If she was nervous early on it, no one would blame her since Loveseat!’s first show was a capacity performance at The Tiger Room on March 25. Since then, they’ve been playing by their own tune, performing inside Slam City Skatepark, at the Allen County Public Library’s Rock the Plaza, at The Garden as part of a Subliminally art show, and on the roof of Don Hall’s Old Gas House to close out the summer season at The Deck. 

“We just wanted to play at places that people really don’t play at much,” Mitchener said. “I had always wanted to play at the skate park, and it was like, ‘Well, I have a reason to do it now.’ The Deck was really cool, so we’d like to do that again.”

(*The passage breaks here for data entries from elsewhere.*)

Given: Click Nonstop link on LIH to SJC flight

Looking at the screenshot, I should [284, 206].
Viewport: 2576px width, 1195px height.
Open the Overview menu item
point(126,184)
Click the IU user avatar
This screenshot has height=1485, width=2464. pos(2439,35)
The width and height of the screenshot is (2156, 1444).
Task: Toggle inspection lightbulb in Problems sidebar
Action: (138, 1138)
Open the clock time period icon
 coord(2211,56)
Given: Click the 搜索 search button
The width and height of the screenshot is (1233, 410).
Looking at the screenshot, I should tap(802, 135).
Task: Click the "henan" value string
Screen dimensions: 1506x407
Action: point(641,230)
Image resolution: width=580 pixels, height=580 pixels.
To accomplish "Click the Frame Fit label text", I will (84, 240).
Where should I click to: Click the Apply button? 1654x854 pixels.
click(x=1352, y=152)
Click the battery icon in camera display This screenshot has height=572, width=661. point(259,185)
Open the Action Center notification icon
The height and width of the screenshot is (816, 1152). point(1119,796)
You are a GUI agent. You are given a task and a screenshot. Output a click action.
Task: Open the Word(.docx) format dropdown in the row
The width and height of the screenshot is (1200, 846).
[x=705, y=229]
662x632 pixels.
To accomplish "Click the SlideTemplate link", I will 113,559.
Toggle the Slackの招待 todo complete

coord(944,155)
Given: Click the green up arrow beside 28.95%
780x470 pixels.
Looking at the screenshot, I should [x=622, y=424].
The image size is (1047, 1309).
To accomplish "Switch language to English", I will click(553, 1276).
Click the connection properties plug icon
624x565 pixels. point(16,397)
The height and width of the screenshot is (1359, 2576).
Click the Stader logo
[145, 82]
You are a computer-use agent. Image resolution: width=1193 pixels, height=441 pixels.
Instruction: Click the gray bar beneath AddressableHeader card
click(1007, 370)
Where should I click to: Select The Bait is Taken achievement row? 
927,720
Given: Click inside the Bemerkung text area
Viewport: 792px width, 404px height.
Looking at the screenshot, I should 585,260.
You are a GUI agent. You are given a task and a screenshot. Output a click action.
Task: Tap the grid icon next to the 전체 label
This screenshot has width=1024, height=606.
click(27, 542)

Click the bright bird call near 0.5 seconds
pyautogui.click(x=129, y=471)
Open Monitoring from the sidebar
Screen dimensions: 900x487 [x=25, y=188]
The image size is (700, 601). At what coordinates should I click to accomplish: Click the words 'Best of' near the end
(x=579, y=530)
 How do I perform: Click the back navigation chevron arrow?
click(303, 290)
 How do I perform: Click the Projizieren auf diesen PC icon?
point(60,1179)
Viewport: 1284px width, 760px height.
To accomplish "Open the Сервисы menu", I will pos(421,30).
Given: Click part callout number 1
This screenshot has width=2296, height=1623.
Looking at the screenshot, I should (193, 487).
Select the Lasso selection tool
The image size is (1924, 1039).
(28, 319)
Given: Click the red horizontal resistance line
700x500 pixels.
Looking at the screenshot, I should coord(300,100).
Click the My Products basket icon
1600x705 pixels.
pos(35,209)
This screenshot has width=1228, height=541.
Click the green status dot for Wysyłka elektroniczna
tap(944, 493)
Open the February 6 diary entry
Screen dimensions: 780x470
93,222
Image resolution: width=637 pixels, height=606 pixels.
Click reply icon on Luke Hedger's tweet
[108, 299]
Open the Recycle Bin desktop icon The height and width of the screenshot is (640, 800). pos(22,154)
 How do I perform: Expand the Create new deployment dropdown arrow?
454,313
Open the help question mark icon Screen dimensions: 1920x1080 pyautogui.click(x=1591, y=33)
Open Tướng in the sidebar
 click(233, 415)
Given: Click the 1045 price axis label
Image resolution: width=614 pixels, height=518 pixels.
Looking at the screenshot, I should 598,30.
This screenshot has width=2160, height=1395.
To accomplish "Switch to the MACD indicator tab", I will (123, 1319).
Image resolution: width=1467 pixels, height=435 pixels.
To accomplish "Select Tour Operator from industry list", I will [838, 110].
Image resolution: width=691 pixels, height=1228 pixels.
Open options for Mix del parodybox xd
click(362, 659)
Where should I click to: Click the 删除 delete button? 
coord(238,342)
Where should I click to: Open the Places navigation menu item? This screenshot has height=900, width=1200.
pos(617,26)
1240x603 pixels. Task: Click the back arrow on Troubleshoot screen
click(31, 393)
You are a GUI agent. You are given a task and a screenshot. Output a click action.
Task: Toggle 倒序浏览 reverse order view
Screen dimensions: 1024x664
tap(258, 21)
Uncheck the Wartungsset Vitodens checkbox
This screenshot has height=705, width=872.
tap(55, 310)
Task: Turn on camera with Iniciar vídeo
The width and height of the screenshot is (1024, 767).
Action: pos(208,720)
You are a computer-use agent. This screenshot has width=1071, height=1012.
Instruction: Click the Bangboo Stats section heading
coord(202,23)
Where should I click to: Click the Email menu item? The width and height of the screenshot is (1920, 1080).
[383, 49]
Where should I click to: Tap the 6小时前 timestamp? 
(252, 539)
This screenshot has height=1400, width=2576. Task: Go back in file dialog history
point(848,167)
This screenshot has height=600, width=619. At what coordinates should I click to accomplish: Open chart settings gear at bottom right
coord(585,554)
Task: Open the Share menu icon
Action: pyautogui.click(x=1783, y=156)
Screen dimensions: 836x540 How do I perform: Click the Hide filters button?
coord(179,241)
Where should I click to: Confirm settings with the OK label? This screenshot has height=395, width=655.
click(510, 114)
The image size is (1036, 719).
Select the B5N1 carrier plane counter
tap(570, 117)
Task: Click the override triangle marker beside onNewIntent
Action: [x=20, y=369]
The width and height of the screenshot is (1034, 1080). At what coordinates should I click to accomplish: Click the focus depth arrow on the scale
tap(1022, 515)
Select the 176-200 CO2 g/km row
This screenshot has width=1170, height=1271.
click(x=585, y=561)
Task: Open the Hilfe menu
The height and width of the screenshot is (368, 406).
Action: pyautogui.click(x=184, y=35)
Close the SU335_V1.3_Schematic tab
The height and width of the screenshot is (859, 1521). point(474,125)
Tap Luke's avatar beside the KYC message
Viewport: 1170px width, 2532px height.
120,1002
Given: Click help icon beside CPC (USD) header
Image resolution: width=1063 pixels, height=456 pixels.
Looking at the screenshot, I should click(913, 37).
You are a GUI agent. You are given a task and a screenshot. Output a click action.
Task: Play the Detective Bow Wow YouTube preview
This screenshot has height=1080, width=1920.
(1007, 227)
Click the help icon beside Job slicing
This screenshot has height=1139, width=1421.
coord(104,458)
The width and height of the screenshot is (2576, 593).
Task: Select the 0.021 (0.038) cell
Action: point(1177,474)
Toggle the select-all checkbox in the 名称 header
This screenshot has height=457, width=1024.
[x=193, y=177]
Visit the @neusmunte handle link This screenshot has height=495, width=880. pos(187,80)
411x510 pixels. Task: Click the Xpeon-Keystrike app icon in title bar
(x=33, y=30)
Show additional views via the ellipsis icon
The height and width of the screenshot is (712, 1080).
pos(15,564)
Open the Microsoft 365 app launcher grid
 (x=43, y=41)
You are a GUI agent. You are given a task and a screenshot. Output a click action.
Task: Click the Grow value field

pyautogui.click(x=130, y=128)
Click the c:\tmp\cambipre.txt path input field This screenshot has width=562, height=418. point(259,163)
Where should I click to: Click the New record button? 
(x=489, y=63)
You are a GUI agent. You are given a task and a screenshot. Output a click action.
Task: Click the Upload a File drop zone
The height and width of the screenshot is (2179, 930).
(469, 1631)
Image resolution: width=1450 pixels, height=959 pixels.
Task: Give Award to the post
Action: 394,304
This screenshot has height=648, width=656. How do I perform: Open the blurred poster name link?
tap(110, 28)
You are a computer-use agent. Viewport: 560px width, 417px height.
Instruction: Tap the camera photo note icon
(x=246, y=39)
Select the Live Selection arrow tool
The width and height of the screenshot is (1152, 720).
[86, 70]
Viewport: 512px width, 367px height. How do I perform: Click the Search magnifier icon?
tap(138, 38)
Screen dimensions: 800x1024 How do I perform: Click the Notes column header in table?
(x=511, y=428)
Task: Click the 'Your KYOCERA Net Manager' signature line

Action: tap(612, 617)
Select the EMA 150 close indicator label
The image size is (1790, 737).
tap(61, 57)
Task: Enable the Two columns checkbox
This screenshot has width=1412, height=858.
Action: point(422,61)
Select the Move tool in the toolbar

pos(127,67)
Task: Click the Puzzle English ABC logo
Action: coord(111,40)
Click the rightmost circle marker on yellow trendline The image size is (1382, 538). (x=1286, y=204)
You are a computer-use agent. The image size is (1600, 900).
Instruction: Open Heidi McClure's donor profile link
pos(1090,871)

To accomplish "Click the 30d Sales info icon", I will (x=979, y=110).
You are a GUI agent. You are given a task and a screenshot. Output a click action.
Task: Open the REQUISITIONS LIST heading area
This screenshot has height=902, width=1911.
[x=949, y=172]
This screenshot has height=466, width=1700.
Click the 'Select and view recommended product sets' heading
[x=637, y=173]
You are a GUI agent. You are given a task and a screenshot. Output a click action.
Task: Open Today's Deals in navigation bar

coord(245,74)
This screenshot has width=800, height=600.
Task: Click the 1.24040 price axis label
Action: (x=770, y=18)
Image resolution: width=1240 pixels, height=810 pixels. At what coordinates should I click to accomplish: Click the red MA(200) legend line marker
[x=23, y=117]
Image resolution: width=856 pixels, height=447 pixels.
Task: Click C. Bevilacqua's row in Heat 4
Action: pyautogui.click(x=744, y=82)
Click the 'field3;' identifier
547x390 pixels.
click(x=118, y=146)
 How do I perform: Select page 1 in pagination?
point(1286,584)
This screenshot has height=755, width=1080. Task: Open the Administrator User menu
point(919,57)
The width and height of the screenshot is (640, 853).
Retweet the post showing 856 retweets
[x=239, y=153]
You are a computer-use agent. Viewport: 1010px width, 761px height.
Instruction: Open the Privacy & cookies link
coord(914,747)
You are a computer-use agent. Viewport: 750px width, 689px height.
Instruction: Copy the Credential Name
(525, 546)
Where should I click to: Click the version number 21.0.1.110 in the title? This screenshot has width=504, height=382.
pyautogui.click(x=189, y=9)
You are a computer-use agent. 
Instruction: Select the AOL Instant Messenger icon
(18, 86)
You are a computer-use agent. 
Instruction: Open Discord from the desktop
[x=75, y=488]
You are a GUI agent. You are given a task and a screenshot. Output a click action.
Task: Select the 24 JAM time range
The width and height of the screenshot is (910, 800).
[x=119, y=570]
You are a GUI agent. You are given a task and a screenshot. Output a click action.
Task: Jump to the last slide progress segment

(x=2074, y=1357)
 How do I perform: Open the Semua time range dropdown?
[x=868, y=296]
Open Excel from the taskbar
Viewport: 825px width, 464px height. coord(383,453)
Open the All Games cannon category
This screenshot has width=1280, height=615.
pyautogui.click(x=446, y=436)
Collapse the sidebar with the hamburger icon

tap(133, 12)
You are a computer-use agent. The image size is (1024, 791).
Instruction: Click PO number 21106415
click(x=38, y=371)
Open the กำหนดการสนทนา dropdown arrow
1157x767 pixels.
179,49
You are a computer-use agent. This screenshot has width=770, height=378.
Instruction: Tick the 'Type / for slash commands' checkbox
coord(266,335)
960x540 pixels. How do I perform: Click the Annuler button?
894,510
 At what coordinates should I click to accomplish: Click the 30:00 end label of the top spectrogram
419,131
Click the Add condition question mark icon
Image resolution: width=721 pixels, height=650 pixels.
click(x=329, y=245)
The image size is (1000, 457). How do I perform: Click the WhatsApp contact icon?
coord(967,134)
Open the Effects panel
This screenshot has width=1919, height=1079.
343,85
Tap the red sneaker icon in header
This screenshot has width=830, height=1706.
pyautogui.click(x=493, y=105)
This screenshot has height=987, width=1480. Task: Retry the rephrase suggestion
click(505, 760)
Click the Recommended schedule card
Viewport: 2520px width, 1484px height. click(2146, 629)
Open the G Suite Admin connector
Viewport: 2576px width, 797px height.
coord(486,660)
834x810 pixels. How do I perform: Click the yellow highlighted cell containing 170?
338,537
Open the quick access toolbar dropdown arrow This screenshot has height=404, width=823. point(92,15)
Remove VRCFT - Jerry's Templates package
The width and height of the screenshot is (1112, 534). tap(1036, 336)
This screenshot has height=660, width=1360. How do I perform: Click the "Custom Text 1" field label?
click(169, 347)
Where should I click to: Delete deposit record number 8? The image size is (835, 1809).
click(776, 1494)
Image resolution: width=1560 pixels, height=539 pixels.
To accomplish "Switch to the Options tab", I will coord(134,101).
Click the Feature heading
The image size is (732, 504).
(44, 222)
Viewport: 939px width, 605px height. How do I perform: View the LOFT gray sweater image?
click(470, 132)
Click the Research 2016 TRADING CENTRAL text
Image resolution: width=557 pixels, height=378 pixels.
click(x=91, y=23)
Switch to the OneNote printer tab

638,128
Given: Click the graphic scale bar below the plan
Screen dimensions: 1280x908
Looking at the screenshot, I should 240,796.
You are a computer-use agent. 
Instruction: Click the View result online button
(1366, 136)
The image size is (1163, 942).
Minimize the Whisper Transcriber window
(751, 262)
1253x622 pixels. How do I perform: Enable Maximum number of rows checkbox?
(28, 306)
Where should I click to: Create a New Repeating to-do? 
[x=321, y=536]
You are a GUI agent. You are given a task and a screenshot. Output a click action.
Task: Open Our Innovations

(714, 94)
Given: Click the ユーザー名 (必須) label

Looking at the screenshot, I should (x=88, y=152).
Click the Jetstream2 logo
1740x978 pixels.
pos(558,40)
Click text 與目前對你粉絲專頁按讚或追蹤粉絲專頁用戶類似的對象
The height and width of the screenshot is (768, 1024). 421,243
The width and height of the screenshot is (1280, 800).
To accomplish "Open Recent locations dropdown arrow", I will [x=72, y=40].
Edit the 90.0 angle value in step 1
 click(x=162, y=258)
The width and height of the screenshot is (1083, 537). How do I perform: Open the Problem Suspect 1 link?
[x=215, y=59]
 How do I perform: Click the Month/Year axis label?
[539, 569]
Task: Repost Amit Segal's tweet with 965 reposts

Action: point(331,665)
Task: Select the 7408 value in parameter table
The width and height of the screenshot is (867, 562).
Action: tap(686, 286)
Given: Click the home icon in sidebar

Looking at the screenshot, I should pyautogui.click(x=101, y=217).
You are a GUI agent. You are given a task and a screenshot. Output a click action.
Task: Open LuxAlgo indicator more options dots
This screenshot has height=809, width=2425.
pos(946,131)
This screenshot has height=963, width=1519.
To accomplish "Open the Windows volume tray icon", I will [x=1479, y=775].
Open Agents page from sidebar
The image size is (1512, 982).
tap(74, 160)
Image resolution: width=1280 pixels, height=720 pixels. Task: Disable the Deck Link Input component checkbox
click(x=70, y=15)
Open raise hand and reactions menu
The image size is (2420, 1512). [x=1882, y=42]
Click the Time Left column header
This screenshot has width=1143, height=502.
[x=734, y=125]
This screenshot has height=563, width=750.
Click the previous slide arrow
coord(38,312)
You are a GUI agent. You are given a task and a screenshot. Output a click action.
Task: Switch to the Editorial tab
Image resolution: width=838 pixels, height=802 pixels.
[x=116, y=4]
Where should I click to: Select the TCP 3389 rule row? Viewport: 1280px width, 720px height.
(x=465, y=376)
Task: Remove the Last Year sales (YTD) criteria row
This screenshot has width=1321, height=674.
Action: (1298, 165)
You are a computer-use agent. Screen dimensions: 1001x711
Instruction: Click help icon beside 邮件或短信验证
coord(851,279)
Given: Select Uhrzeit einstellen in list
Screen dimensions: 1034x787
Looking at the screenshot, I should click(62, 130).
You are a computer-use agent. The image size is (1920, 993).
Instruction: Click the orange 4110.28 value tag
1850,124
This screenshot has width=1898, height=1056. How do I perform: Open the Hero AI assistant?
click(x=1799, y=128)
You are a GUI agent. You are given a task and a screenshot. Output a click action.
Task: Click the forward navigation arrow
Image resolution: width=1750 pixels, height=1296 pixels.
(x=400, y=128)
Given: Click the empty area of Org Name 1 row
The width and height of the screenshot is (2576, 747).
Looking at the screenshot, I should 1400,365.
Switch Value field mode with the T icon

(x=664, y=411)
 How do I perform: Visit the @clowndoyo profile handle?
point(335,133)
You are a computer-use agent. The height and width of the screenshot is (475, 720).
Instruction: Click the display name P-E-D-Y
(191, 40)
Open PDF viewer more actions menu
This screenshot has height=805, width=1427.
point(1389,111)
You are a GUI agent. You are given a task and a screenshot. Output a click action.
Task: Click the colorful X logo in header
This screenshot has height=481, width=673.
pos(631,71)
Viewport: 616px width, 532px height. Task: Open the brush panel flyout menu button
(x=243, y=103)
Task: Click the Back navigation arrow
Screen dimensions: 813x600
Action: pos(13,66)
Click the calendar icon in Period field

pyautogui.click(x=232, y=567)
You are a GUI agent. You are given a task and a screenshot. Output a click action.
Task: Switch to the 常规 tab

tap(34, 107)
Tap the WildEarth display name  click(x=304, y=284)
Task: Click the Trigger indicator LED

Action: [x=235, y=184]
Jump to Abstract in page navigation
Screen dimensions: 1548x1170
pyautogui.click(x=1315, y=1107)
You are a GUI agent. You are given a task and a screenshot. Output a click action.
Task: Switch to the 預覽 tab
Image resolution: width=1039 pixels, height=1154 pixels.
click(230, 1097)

Along the way, they’ve played in Bloomington and Grand Rapids, but their upcoming tour will be their first extended road trip. To plan the tour, Clay was relied upon, as Mitchener had contacts, but many times it fell on Clay’s experience to lock in dates, such as Cherry Street Tavern in Chattanooga.

“I had actually played there with Hillbilly Casino, and I was like, ‘Well, they fed us and gave us money, so that’s a pretty good start,’ ” he said.

Going through changes

According to Clay, the six-track Let’s Go spans the group’s existence. He really wanted to get it recorded at his home studio, Rockhill Rock House, to capture the band’s sound at this point.

“There’s some songs we’ve been playing for a long time, basically since we got started, all the way to very new,” he said. “The single we released for the album (‘Too Old To Play’), we had pretty much just rehearsed it a week before we recorded it.”

As with any band, the group continues to gel, and Mitchener says that’s why their sound continues to evolve.

“Obviously, it’s going to change. We’re not going to be like we were,” she said.

“We’ve just gotten better,” Brown agreed.

As they continue to get even better, Loveseat! join a talented crop of bands performing across the Summit City.

“Everyone’s doing their own thing,” Clay said. “I think this is the most, or maybe I was just unaware when I was kid, but it seems like this is the most booming that the scene has been.”